Our global governance research focus would be able address many different dimensions of AMR governance, each within a well-established theoretical framework. We could analyze the challenge of global AMR governance as a collective action problem; we could focus on norm life cycles/policy diffusion to account for the spread of AMR attention and policies across borders; we could investigate the dynamics and characteristics of the global health network surrounding AMR; we could engage in subnational analyses of global solutions through polycentric governance theory; and we could draw on sociology of law in comparing global AMR initiatives with other international guidelines or even treaties, including how they are developed and enforced. Data collection and methodological design would depend on the specific research question. In most cases, we plan to rely on a mixed method strategy (nested approach) where a quantitative analysis is used as an initial step towards a qualitative analysis or vice-versa. The Tripartite Plus (WHO, OIE, FAO and UNEP) would obviously constitute an important source of information. Political ethnography or simply interviews/focus group discussions would need to be undertaken in one or several of these agencies. Other research questions might be better suited for a comparative research design by comparing a smaller subset of countries or agencies.
An interesting global trend that could also be subject to analysis is the concrete capacity building initiatives that are currently being implementing in many countries. The National Action Plans are one manifestation of capacity building. Another relates to the many new AMR centers that are currently operational. Although the trend is global, our research design would be based on comparative politics where we contrast these different centers: how they came into being, their biographies, their mission statements, agendas and research projects, funding structure and extent of cooperation with other agencies. Participants suggested that researching these recently established centers could illuminate the tension between the national and the international (or the physical and the virtual) on a more theoretical level as well as having some concrete applied value: what makes an AMR center effective?
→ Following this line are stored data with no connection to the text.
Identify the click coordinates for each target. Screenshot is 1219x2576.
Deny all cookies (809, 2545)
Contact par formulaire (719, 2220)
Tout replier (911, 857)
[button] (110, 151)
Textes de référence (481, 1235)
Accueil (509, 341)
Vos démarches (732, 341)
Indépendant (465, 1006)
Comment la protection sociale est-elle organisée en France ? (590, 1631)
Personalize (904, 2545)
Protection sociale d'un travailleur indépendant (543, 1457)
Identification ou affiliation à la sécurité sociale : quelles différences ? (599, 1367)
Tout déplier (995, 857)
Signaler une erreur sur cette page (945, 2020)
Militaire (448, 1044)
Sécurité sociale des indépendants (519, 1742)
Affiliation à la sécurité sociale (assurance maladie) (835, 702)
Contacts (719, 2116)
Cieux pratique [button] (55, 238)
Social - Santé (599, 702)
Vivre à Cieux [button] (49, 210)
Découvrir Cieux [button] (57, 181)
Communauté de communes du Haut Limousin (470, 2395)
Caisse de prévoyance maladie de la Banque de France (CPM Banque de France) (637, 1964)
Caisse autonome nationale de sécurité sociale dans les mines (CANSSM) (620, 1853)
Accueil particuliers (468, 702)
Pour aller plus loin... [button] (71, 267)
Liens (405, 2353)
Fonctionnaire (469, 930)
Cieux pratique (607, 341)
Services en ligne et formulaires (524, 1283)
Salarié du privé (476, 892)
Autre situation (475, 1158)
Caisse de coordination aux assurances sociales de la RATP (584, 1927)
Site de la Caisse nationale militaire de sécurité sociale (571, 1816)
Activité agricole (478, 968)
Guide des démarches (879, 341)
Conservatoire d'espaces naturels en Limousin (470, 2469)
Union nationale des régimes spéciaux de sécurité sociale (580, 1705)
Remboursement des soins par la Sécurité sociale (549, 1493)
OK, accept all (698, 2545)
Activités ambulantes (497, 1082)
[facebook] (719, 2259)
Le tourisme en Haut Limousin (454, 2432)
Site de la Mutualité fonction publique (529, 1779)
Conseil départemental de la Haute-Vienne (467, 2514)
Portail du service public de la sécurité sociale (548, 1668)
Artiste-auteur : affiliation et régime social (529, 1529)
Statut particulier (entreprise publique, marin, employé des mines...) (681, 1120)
How do we avoid replicating what is already out there?
Within the next few months, the team will develop a four-year research plan and a preliminary portfolio of work packages. All information will be posted on our website. We plan to reach out to relevant partners for potential research collaborations as well as reach out to important practitioners/experts to gain access and insights into key developments and processes. All participants cordially agreed to help facilitate contact to relevant AMR-stakeholders.